Sacro Volto

La chiesa del Sacro Volto fu eretta nel 1934 per ricordare l'Anno Santo della Redenzione (XIX centenario della morte e resurrezione di Gesù), indetto da papa Pio XI. La costruzione fu promossa dal patronato di sant'Antonio che si prendeva cura dei ragazzi e di tutta la popolazione dell'Isola dal punto di vista religioso. La guida dell'Isola era don Eugenio Bussa, che fu riconosciuto da Israele come "Giusto" fra i Giusti tra le nazioni per i tanti bambini ebrei nascosti e salvati durante la seconda guerra mondiale.

A don Eugenio Bussa, tumulato nella chiesa del Sacro Volto, è dedicato l'omonimo cavalcavia che collega l'Isola a corso Como.

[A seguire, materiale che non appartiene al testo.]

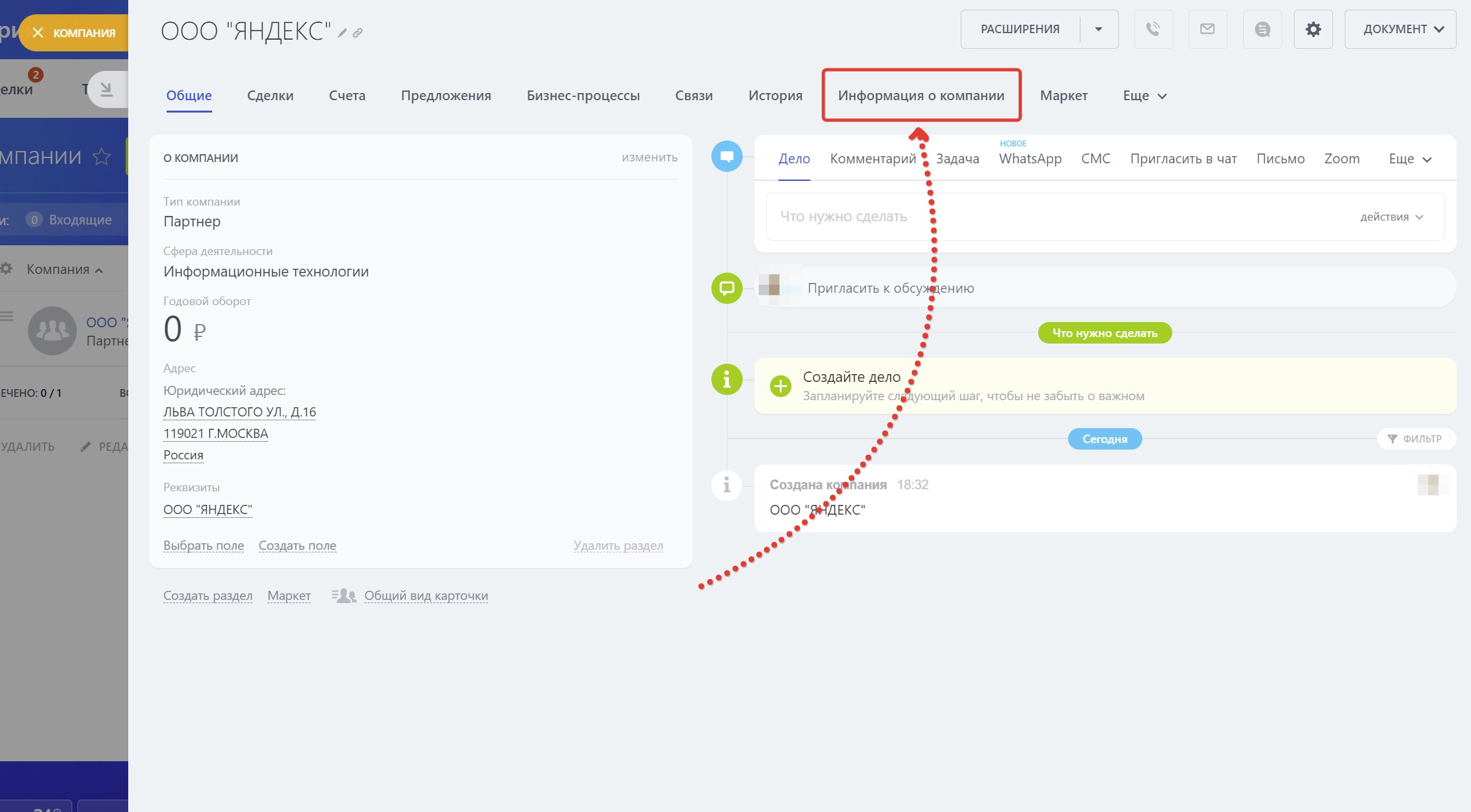Open the ДОКУМЕНТ dropdown
This screenshot has height=812, width=1471.
pos(1400,29)
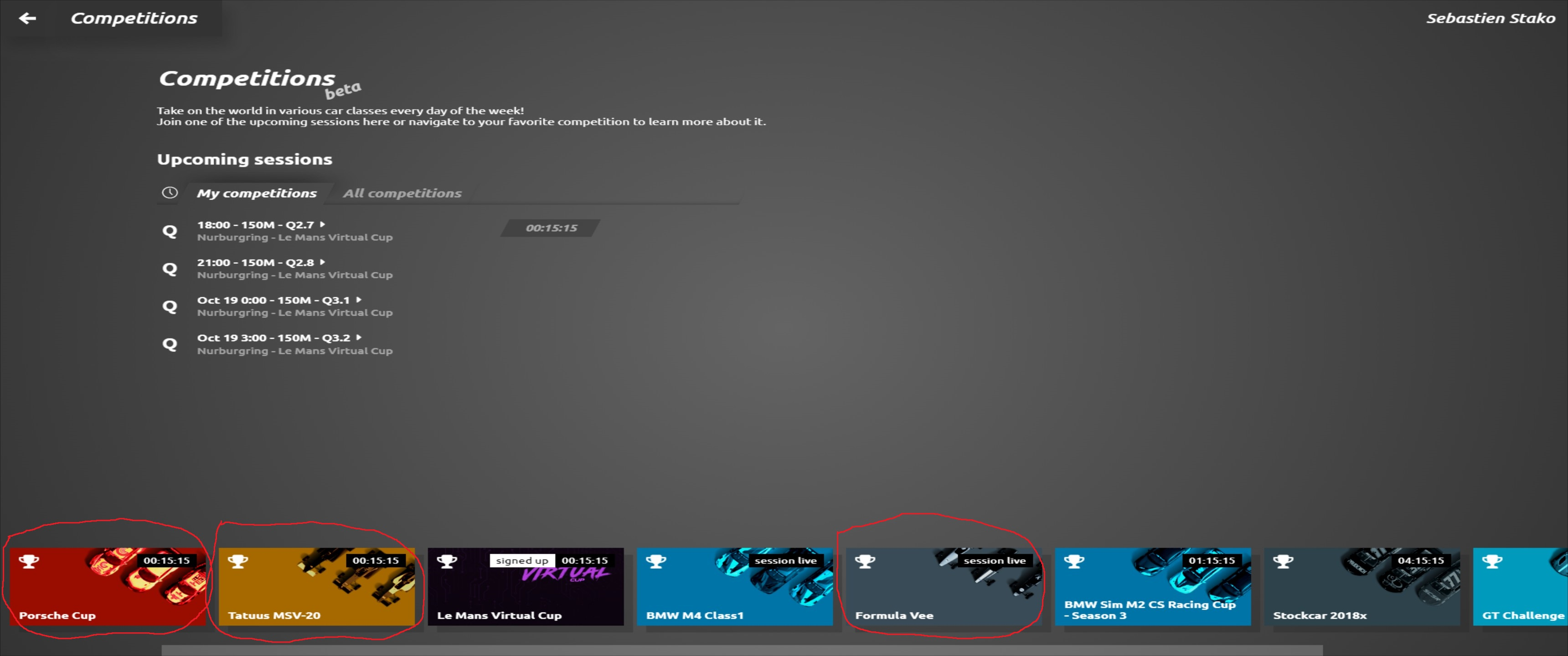This screenshot has width=1568, height=656.
Task: Click trophy icon on Stockcar 2018x card
Action: [1283, 561]
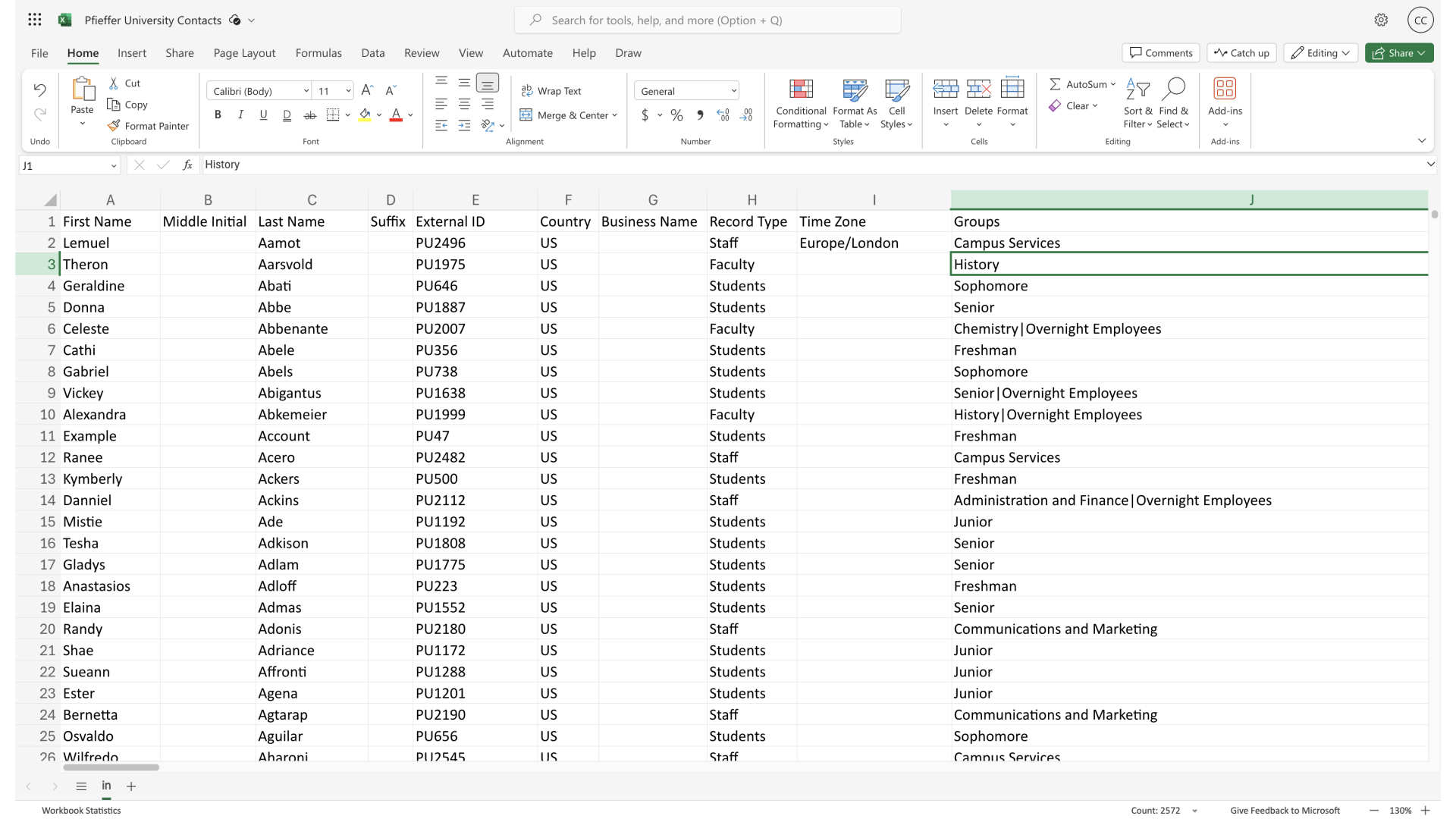Screen dimensions: 1456x819
Task: Click the Share button
Action: (x=1398, y=52)
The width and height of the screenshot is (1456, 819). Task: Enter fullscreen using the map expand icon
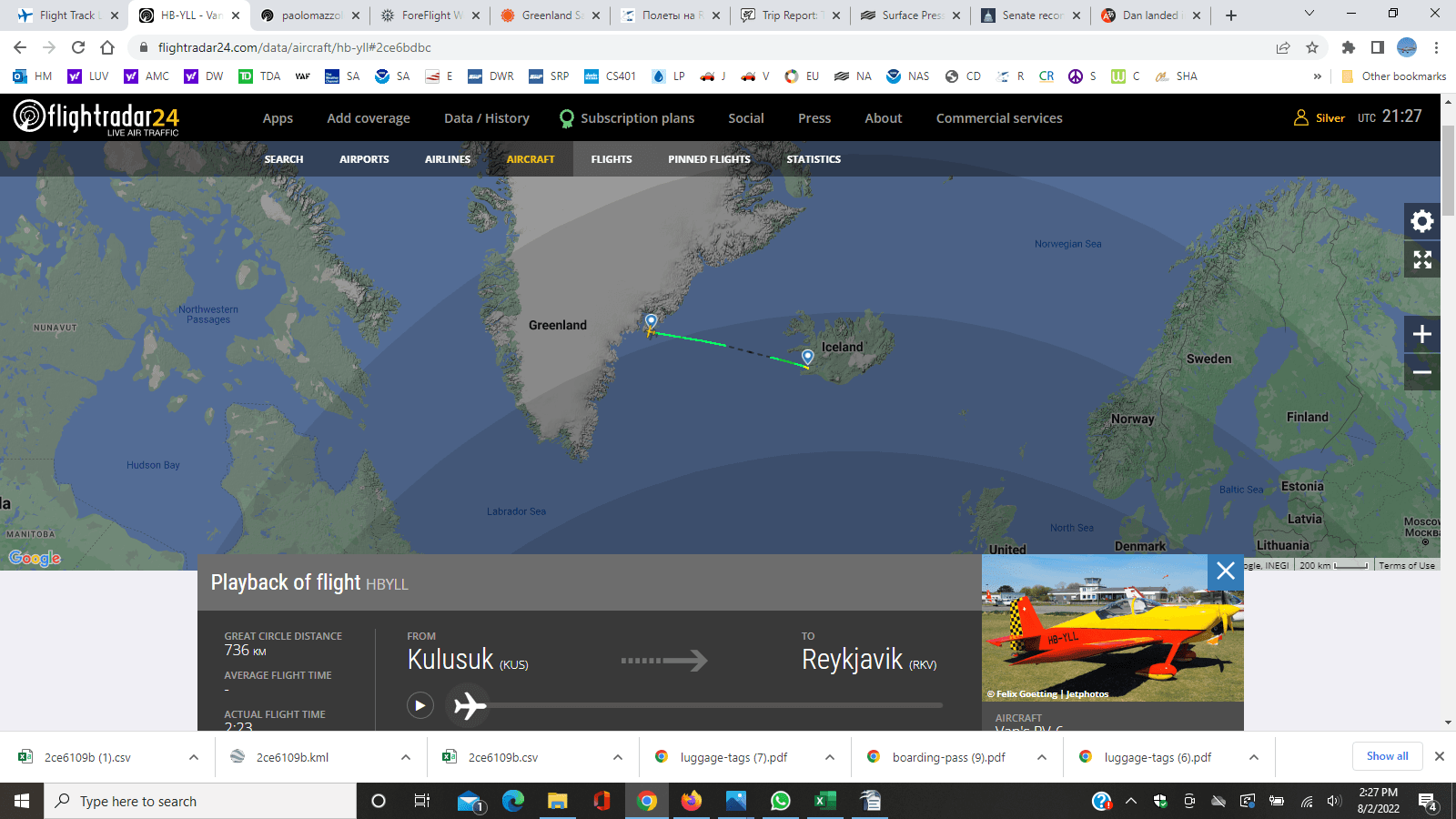coord(1421,259)
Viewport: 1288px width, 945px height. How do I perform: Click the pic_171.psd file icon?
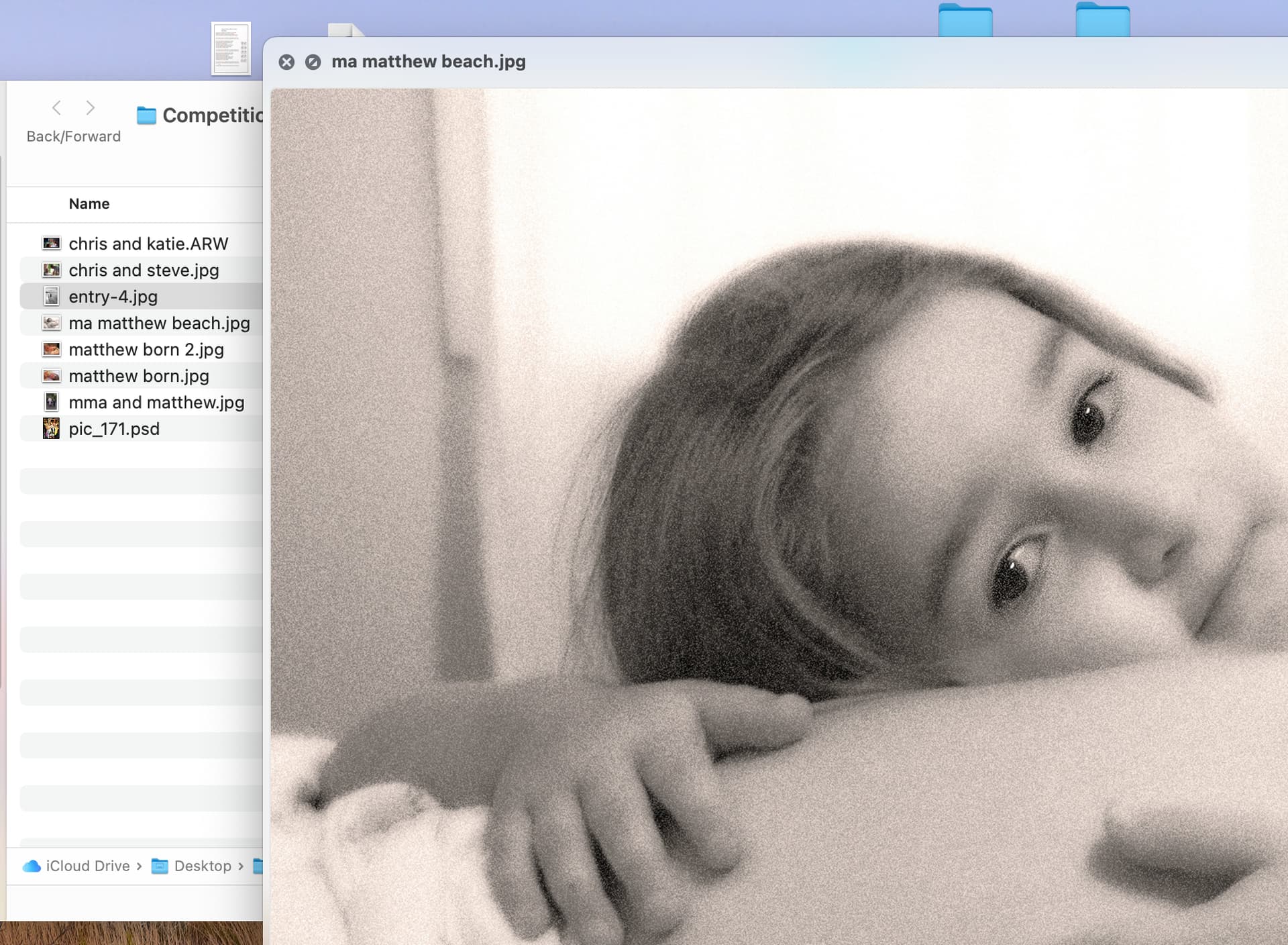coord(52,428)
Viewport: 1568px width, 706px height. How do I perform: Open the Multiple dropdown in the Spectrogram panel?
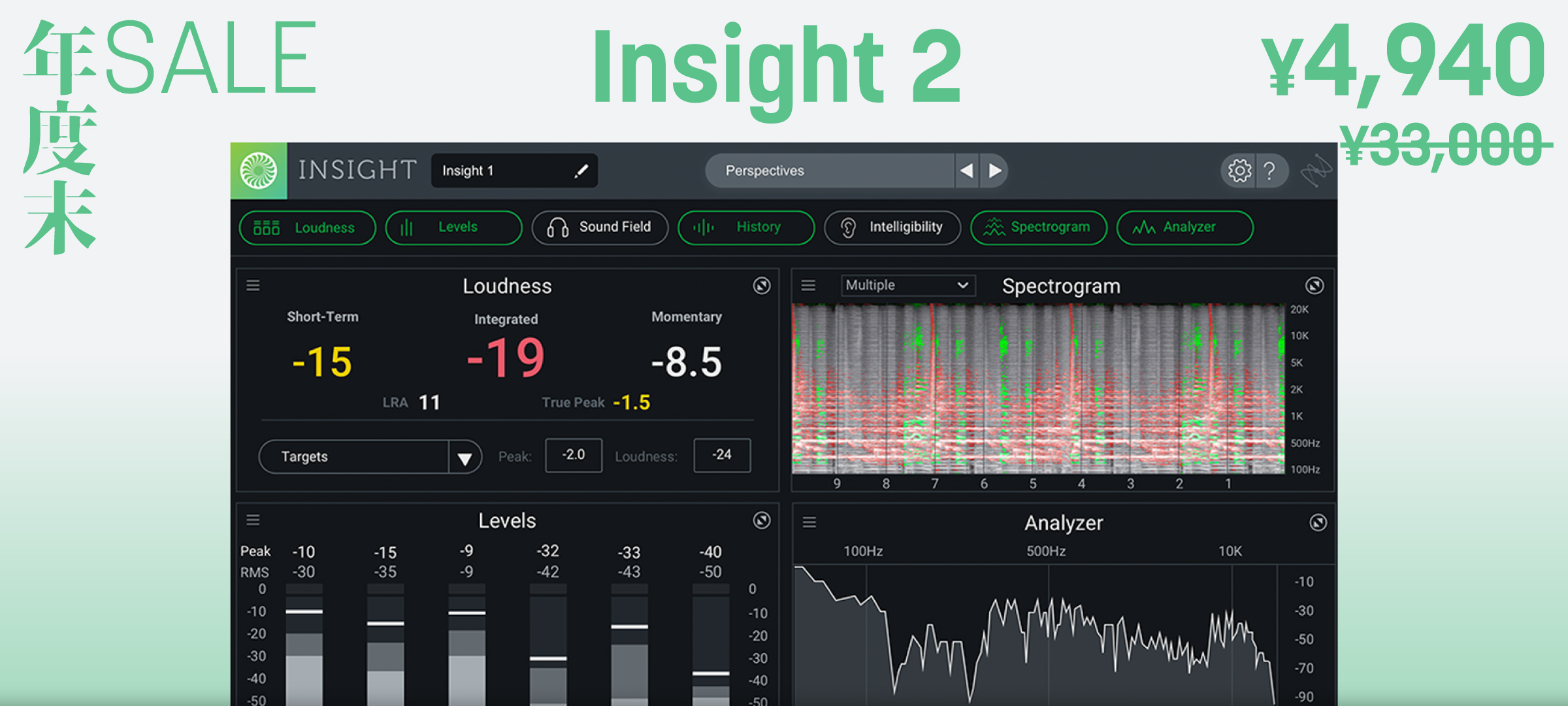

Nel 1936 il cardinale Ildefonso Schuster, arcivescovo di Milano, consacrò la chiesa e regalò al popolo dell'Isola l'immagine del Volto Santo, opera di Giuseppe Bruner, che ancora oggi è collocata sull'altare maggiore della chiesa.

Don Eugenio Bussa

Il suo riconosciuto e indimenticato impegno civile avviene proprio durante gli ultimi anni di travaglio della seconda guerra mondiale e della morente dittatura fascista; cerca di tutelare chi ha più bisogno e in primis gli indifesi. Nel febbraio del 1943 apre infatti a Serina nella Val Brembana, una casa di sfollamento per i bambini del rione le cui famiglie non potevano lasciare la città. Nella casa furono ospitati inoltre molti bambini ebrei, salvati dalla deportazione in Germania, ai quali non fu neanche proposta la religione cattolica: per questo motivo a don Eugenio Bussa, nel 1990, fu assegnata la medaglia di ‘Giusti tra le Nazioni’ e un albero gli è dedicato a Gerusalemme.